To do — Repeat, exactly as written, the lines of the records below from the first through the line with "You are a computer-use agent. Image", but none past it.

Stored data:
--------

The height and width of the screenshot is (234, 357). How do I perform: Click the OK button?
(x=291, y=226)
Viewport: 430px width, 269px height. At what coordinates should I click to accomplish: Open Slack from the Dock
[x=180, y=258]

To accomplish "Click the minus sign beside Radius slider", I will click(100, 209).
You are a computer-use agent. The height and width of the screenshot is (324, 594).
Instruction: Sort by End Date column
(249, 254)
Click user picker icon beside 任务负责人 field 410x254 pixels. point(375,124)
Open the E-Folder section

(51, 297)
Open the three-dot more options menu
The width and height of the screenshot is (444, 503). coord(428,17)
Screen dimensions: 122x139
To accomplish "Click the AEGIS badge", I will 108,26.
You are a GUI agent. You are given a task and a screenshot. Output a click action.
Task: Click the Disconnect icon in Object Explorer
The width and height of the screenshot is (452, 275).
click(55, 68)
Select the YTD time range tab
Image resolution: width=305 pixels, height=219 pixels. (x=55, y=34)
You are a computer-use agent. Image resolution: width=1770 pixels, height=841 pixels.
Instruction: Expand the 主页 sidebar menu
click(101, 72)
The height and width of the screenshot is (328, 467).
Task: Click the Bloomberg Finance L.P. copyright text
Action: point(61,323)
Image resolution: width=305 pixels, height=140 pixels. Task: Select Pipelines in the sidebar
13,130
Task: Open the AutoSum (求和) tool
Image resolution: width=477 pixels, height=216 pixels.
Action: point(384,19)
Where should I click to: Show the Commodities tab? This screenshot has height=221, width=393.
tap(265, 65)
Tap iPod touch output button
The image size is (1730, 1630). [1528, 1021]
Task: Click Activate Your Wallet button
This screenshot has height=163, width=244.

--------

Response area —
The height and width of the screenshot is (234, 357). How do I perform: Click the OK button?
(x=291, y=226)
Viewport: 430px width, 269px height. At what coordinates should I click to accomplish: Open Slack from the Dock
[x=180, y=258]

To accomplish "Click the minus sign beside Radius slider", I will click(100, 209).
You are a computer-use agent. The height and width of the screenshot is (324, 594).
Instruction: Sort by End Date column
(249, 254)
Click user picker icon beside 任务负责人 field 410x254 pixels. point(375,124)
Open the E-Folder section

(51, 297)
Open the three-dot more options menu
The width and height of the screenshot is (444, 503). coord(428,17)
Screen dimensions: 122x139
To accomplish "Click the AEGIS badge", I will 108,26.
You are a GUI agent. You are given a task and a screenshot. Output a click action.
Task: Click the Disconnect icon in Object Explorer
The width and height of the screenshot is (452, 275).
click(55, 68)
Select the YTD time range tab
Image resolution: width=305 pixels, height=219 pixels. (x=55, y=34)
You are a computer-use agent. Image resolution: width=1770 pixels, height=841 pixels.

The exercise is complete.